(i) Start with the given equation: \(x = \ln(1-y) - \ln y\).
This can be rewritten using properties of logarithms: \(x = \ln \left( \frac{1-y}{y} \right)\).
Exponentiating both sides gives: \(e^x = \frac{1-y}{y}\).
Rearranging for \(y\), we get: \(y = \frac{1}{1 + e^x}\).
Substitute \(e^x = \frac{1}{e^{-x}}\) to obtain: \(y = \frac{e^{-x}}{1 + e^{-x}}\).
(ii) We need to evaluate \(\int_0^1 y \, dx\).
Using the expression for \(y\), we have \(y = \frac{e^{-x}}{1 + e^{-x}}\).

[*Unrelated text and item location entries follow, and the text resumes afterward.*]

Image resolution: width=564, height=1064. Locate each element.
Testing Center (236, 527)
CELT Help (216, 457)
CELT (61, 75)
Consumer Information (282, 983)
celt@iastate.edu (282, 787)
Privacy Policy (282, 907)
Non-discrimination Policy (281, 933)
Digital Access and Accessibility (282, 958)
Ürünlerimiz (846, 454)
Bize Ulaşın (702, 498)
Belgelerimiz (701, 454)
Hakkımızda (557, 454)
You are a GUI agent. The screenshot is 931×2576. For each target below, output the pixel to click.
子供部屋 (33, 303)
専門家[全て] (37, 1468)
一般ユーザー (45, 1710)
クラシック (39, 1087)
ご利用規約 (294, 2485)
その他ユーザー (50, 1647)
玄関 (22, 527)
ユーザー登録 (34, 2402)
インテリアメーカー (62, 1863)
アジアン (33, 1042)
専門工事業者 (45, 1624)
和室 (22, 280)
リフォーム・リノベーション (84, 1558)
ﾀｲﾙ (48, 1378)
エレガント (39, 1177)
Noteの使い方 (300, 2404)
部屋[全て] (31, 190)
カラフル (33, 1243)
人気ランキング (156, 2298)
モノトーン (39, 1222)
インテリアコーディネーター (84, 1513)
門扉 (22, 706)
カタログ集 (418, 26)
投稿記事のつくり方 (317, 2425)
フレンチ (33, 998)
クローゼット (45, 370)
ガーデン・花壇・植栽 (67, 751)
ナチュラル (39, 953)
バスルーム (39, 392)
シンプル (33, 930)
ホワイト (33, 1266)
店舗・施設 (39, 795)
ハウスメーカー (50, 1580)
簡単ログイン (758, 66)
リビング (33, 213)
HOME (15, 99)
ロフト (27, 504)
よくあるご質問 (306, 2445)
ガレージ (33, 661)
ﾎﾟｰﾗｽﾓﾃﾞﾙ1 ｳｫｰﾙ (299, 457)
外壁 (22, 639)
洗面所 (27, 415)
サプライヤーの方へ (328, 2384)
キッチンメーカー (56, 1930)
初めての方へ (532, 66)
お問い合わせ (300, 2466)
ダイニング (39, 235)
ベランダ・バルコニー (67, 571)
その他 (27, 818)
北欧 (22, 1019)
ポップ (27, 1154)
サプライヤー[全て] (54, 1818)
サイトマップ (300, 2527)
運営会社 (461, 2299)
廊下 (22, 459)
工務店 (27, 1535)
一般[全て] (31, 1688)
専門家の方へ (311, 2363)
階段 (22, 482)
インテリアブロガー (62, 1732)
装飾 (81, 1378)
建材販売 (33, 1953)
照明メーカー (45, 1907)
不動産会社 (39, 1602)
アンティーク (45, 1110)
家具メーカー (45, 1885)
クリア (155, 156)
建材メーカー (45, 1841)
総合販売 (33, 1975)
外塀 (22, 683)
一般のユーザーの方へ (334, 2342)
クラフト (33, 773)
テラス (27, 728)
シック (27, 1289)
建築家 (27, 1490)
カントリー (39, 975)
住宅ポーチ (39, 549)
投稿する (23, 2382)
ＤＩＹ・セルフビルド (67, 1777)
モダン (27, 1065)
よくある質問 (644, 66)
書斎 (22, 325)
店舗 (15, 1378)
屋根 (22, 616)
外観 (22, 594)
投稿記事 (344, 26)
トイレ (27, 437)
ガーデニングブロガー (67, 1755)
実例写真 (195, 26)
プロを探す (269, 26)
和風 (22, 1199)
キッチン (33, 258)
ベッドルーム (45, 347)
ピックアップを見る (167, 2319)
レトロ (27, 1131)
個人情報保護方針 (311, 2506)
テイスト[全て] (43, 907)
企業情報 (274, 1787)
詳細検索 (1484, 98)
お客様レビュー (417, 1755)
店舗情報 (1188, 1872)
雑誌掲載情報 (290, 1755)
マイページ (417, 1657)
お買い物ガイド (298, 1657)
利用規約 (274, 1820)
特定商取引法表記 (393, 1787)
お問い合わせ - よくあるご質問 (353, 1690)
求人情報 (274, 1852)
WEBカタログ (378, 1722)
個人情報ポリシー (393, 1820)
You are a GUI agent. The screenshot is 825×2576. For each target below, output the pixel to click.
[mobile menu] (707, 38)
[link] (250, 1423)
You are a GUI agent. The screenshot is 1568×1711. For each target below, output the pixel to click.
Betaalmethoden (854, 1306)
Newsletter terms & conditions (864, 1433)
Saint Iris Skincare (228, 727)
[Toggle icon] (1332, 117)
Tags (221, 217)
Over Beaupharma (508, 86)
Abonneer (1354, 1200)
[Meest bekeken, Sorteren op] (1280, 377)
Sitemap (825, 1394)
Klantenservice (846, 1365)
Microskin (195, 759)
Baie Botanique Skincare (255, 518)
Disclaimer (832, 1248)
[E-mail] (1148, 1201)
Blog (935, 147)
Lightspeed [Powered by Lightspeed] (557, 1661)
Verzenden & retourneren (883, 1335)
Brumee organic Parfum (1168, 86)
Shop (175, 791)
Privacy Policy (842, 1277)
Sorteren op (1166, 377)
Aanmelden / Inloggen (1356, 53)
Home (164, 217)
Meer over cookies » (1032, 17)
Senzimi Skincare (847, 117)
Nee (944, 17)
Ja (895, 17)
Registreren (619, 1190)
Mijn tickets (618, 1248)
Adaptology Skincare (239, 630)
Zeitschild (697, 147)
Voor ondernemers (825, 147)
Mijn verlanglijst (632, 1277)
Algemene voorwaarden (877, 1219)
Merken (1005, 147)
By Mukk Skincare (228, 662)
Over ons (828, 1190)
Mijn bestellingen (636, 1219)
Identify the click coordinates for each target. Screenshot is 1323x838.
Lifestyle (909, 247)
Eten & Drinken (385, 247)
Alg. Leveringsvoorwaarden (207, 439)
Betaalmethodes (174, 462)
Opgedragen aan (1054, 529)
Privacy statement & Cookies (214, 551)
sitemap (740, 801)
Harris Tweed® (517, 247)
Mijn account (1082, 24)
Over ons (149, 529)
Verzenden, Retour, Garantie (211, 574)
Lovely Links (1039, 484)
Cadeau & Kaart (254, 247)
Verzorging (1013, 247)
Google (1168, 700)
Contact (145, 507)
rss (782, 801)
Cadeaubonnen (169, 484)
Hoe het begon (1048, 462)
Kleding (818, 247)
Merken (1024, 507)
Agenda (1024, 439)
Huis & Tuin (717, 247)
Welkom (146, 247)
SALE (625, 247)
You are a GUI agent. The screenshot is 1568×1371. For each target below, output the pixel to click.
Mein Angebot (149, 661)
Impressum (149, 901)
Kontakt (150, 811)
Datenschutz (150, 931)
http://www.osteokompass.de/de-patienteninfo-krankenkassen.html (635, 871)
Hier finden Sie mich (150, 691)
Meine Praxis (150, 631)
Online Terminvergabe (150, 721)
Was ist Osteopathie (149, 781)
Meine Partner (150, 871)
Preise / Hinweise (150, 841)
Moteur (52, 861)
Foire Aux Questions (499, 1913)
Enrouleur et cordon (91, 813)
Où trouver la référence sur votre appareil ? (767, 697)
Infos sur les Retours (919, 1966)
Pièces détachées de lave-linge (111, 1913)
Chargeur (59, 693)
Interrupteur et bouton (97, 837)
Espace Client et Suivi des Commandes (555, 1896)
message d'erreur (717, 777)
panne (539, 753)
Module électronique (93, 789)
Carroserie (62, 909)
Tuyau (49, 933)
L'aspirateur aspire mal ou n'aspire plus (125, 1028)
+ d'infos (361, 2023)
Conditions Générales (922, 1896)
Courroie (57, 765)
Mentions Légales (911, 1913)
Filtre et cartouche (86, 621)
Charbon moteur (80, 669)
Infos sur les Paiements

Let \(u = 1 + e^{-x}\), then \(du = -e^{-x} \, dx\), so \(dx = -\frac{du}{e^{-x}}\).
Substitute into the integral: \(\int y \, dx = \int \frac{e^{-x}}{u} \left(-\frac{du}{e^{-x}}\right) = -\int \frac{1}{u} \, du\).
This evaluates to \(-\ln |u| + C = -\ln(1 + e^{-x}) + C\).
Evaluate from 0 to 1:
At \(x = 1\), \(-\ln(1 + e^{-1})\).
At \(x = 0\), \(-\ln(1 + e^0) = -\ln(2)\).
Thus, \(\int_0^1 y \, dx = -\ln(1 + e^{-1}) + \ln(2)\).
Simplifying gives: \(\ln \left( \frac{2}{1 + e^{-1}} \right) = \ln \left( \frac{2e}{e+1} \right)\).